Originally called Rajavihara, work started on Ta Prohm in 1186 and is one of only a few temples with an inscription detailing its origins, found on a stone stele discovered within the temple. Once home to 12,640 people, Ta Prohm has been left predominantly to the mercy of Nature. Ancient strangler figs climb the stone temple walls, twisting and winding their way towards the jungle canopy. ‘There is a poetic cycle to this venerable ruin,’ my guidebook reads, ‘with humanity first conquering nature to rapidly create, and nature once again conquering humanity to slowly destroy.’ Iconic photos of erratic tree roots are used on numerous brochures, and it is clear to see why. As I entered, a nun was arranging sticks of incense into a pot of sand, the intense smell wafting through the doorways. I politely declined as she thrust one in my direction, not wishing to part with a fistful of dollars in return. Having entered from the west gate, by mid-morning I soon found myself struggling against the natural flow of tour groups.

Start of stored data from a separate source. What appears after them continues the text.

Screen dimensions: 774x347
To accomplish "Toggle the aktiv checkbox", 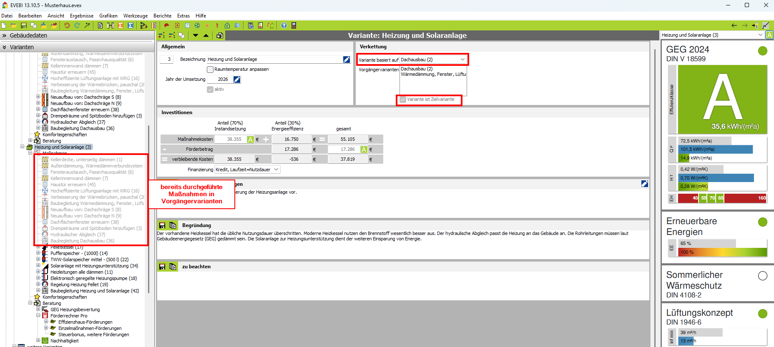I will click(x=210, y=90).
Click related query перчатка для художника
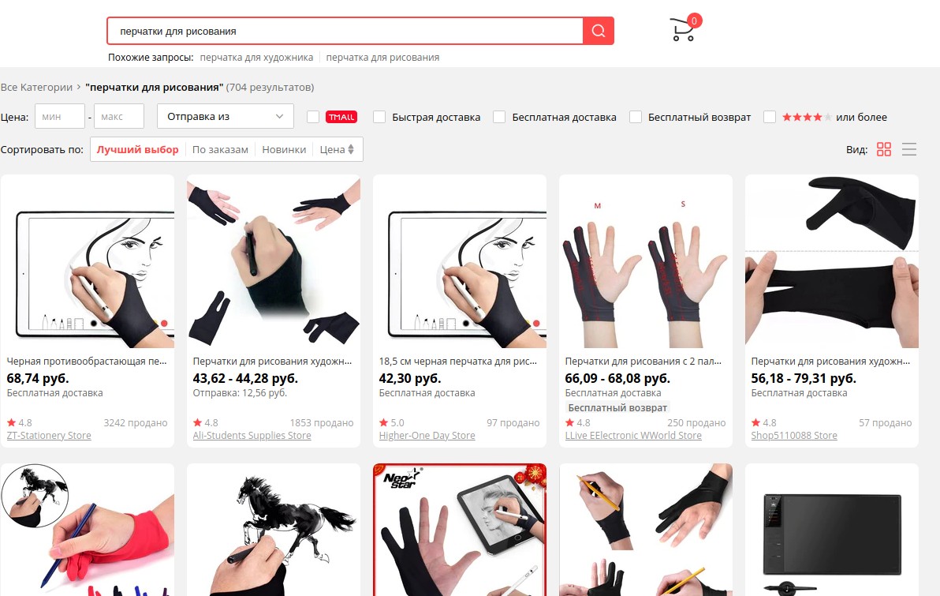Image resolution: width=940 pixels, height=596 pixels. click(256, 58)
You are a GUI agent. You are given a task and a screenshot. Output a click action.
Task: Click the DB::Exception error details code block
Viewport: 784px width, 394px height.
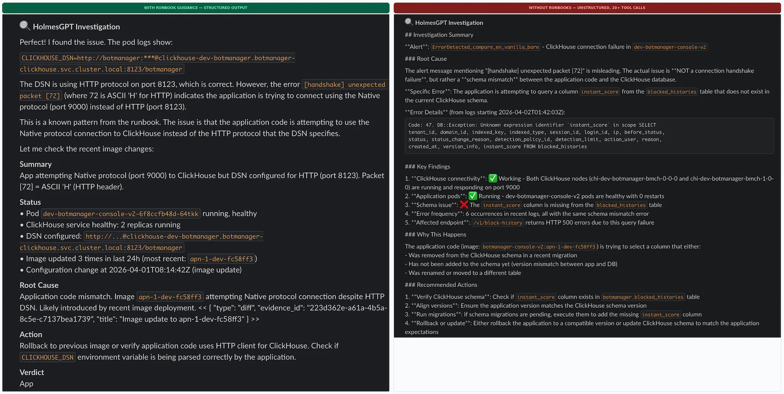[x=589, y=136]
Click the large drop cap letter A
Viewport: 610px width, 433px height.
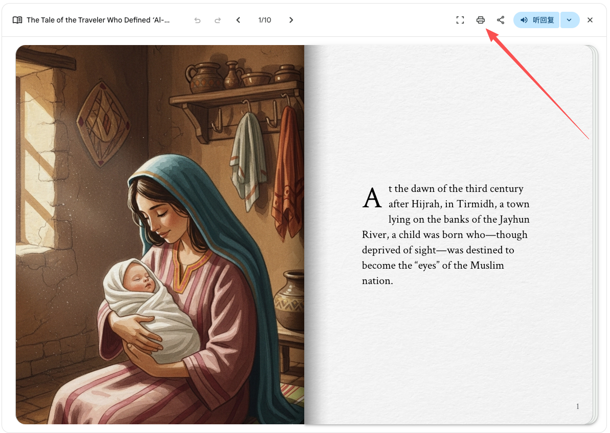tap(372, 198)
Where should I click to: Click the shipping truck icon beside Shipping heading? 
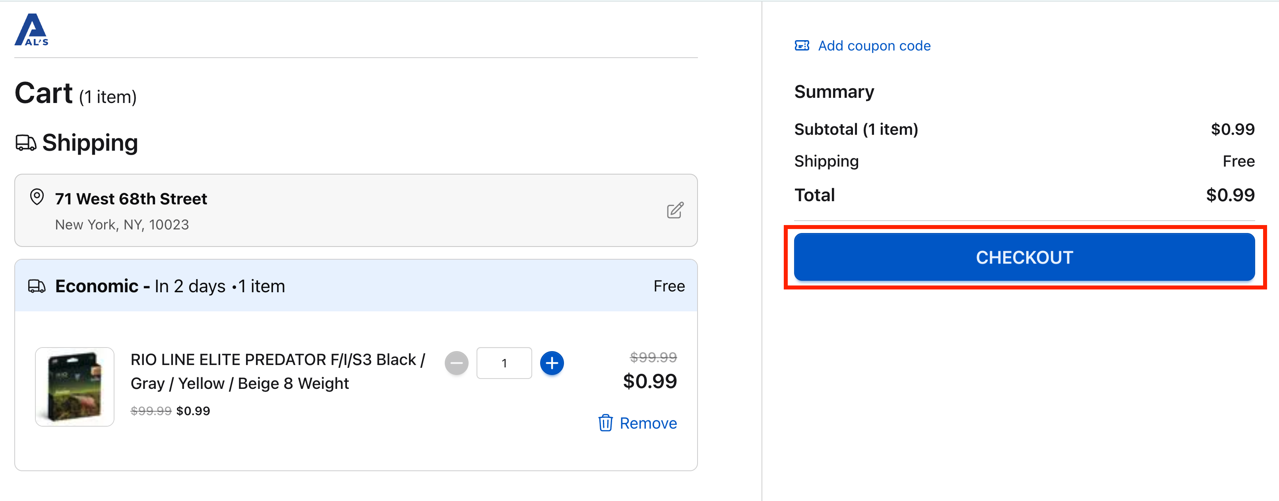26,143
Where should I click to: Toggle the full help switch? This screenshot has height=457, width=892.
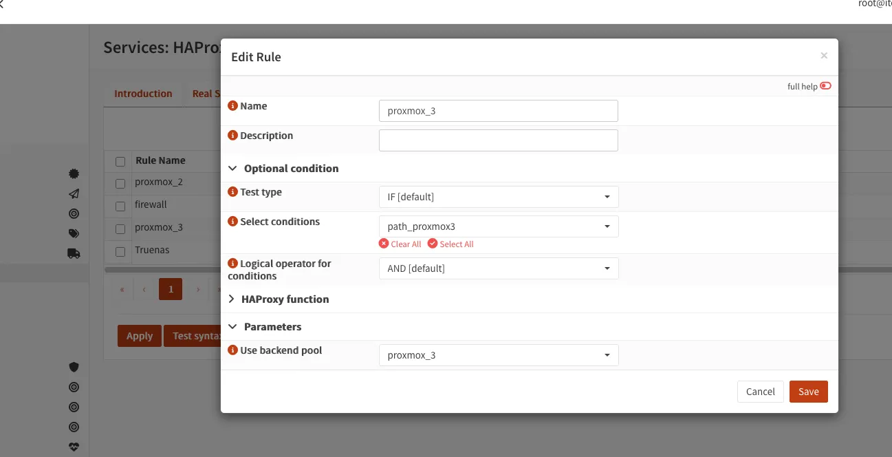825,86
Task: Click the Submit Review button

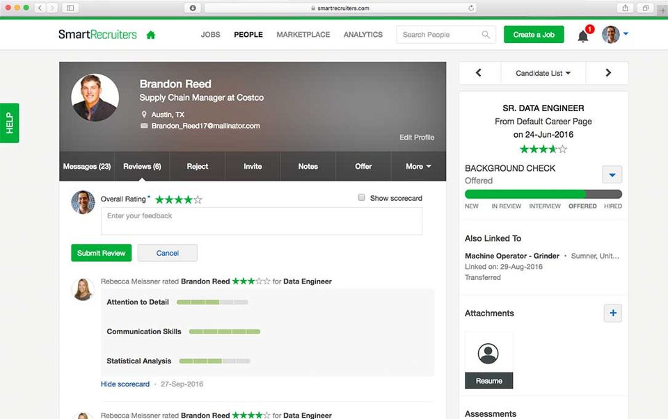Action: (102, 253)
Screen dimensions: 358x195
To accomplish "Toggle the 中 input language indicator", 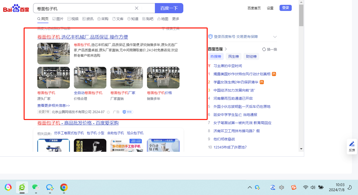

A wooden path runs roughly through the middle – an attempt to cope with rising visitor numbers – but leaving this path and exploring the outer edges of the site offers some relative solitude. Known as the ‘Tomb Raider Temple,’ I had a very personal reason for visiting, as my godfather was one of the location managers for the film franchise. However, I could not help but wonder if the success of the film had been directly responsible for an increase in tourism, and the questionable negative impact this could have created for the temples.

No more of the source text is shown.